MUMBAI/BENGALURU (Reuters) - Gold demand in Asia gathered some steam this week on wedding season purchases in India, with prices swinging to a premium there for the first time in over a month, and traders expecting demand to strengthen due to the upcoming Chinese New Year.
"The physical demand in Asia has been very good," said Brian Lan, managing director at Singapore-based gold dealer GoldSilver Central, adding that premiums are also high due to a production shortage.
Dealers in India, the world's second-largest consumer of the metal, were charging a premium of up to $1 an ounce this week over official domestic prices, compared to a discount of up to $4 last week. The domestic price includes a 10 percent import tax.
"Cash supply is improving. Consumers are making purchases for weddings," said Harshad Ajmera, the proprietor of JJ Gold House, a wholesaler in the eastern Indian city of Kolkata.

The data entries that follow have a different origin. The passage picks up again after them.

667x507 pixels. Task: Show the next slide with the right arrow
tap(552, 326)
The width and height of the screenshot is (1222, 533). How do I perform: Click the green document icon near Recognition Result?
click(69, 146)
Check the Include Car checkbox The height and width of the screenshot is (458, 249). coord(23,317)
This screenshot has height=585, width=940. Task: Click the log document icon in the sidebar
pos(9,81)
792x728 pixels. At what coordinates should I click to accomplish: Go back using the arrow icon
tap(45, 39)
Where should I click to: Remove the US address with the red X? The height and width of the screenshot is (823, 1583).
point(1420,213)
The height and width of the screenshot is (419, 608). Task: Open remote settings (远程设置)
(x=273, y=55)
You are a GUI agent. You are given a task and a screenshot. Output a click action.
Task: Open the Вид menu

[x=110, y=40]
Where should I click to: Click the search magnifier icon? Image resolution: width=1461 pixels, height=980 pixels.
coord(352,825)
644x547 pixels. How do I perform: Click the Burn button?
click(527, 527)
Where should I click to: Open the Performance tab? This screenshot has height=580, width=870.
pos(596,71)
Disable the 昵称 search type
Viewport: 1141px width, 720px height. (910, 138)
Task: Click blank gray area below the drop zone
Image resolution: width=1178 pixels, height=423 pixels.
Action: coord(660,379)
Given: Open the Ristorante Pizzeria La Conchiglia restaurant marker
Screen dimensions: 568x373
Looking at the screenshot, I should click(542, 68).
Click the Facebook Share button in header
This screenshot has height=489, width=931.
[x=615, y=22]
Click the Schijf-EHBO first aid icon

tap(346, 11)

In November, Prime Minister Narendra Modi scrapped 500- and 1,000-rupee banknotes, or 86 percent of the value of cash in circulation, as part of a crackdown on corruption, tax evasion and militant financing.
"Banks and other agencies have reduced imports in the last few weeks. That's why despite moderate demand they could charge a nominal premium this week," said a Mumbai-based dealer with a private bank.
Gold imports in December fell 71 percent from a year ago to 31 tonnes as the cash crunch squeezed demand, said Sudheesh Nambiath, a senior analyst at GFMS, a division of Thomson Reuters.
In China, the world's top gold consumer, gold was sold at a premium of between $17 and $20 an ounce to the global benchmark, against a $20 to $22 premium in the previous week.
Traders are expecting a seasonally strong demand for yellow metal in China due to the upcoming Lunar New Year.
Gold on Friday slipped from the one-month high touched in the previous session on a surge in dollar, although bullion was on track to end the week about 2 percent higher.
Among other gold trading centres, bullion was sold at a premium of $1.40 an ounce in Hong Kong and Singapore, nearly unchanged from last week.
Prices in Tokyo, however, were at a discount of $1 per ounce this week.